Many manufacturers are in the business of manufacturing and not in the business of developing products or looking at marketing their products. I don’t know of any polyiso manufacturer who has a certain idea of what is going on or who has a clear path to a solution. They could go to a new blowing agent, but that approach is expensive. They will probably try to use small tweaks to their existing systems and to see if that gets them the performance they need.

We’re talking about this as if it were foam and a gas, but it is really a recipe. There are other ingredients in the recipe — fire retardants, for example. What that means is that there may be other chemical interactions that could be part of the explanation.

Polyiso R-values are all over the map

Straube: The National Roofing Contractors Association tested a lot of polyiso samples. If you look at the R-value chart, you realize that there isn’t a good one and a bad one. There is a range.

[Editor's note: For a thorough explanation of this graph, see Chris Schumacher's comment (Comment #13) below.]

The idea of calling polyiso a single product is a joke. From the data we have in front of us, that idea will never work. Even at room temperature, there is a significant variation in performance from one manufacturer to another.

You’d have to be naïve to think that all brands of polyiso perform at around R-6 per inch. With variations like the ones we see in this chart, the message is: don’t stress out over the decimal points.

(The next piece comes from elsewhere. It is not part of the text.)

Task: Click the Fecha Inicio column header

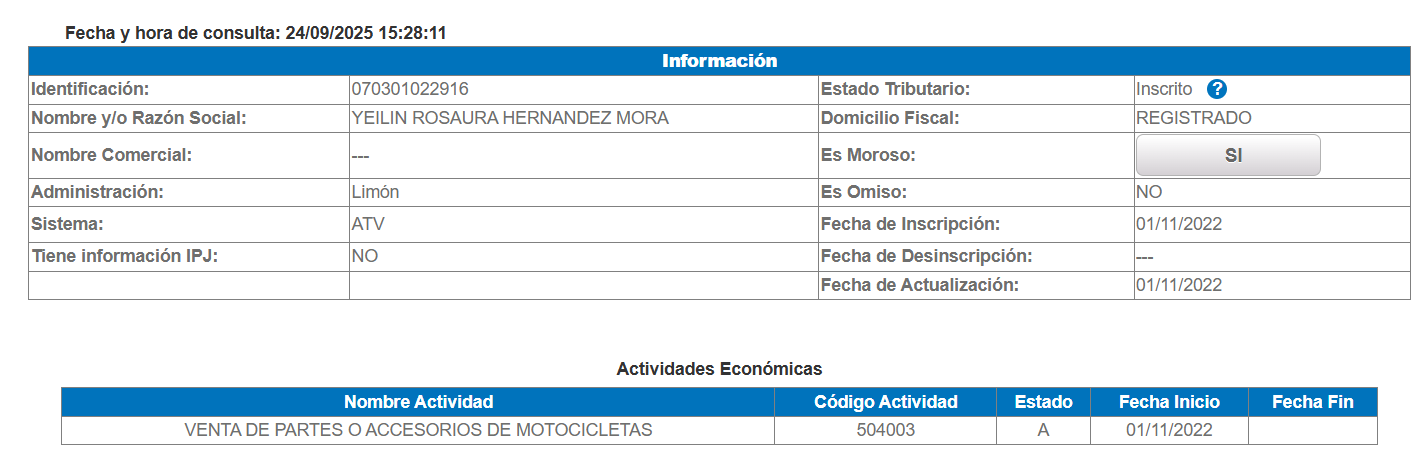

Why doesn't one manufacturer try to make a better product?

Straube: A market leader [among polyiso manufacturers] might say, ‘I’m going to produce the best stuff and show data proving I make the best stuff.’ But that hasn’t happened.

You know, installers of closed-cell spray foam sometimes brag, ‘We’re spraying foam at R-7 an inch.’ Maybe it’s R-7 instantly, right after you spray it, but after just a little bit of aging, you won’t getting anything near that. We’ve never seen any foam that achieves R-7. You may be spraying it, but it doesn’t make it to my lab. Lots of people make claims but no one is checking. Who is the consumer watchdog?

How much do these differences in R-value really matter?

Q. Maybe these variations from manufacturer to manufacturer aren’t that important, because of all of other ways that variations can occur. After all, with many types of insulation, installation errors probably account for more variations than manufacturing differences.

Straube: It matters. The reason it matters is twofold. First, we are asking for higher R-values than we used to. The second reason is that we are getting more sophisticated. People are trying to take into account thermal bridgingHeat flow that occurs across more conductive components in an otherwise well-insulated material, resulting in disproportionately significant heat loss. For example, steel studs in an insulated wall dramatically reduce the overall energy performance of the wall, because of thermal bridging through the steel. . A large percentage of people in the industry care about these issues, so now this becomes important. Thermal bridging through wood framing might amount to 25% of your wall, but the variation in performance from one brand of polyiso to another could be on the same order.

That is why this topic has some resonance. An increasing number of people care. And no one is checking on behalf of the consumer.

The polyiso industry deserves some credit for changing their marketing claims to say that polyiso is R-5.7 per inch. Everyone seems to agree now that you should use R-5.7 per inch. So let’s give them credit for that. That is close to the honest truth if you are talking about polyiso at room temperature. If you are selling to residential customers, that’s how you are supposed to report it. But how does it perform when it is cold? What about that? There is no legal requirement [in the Federal R-Value Rule] to report that performance.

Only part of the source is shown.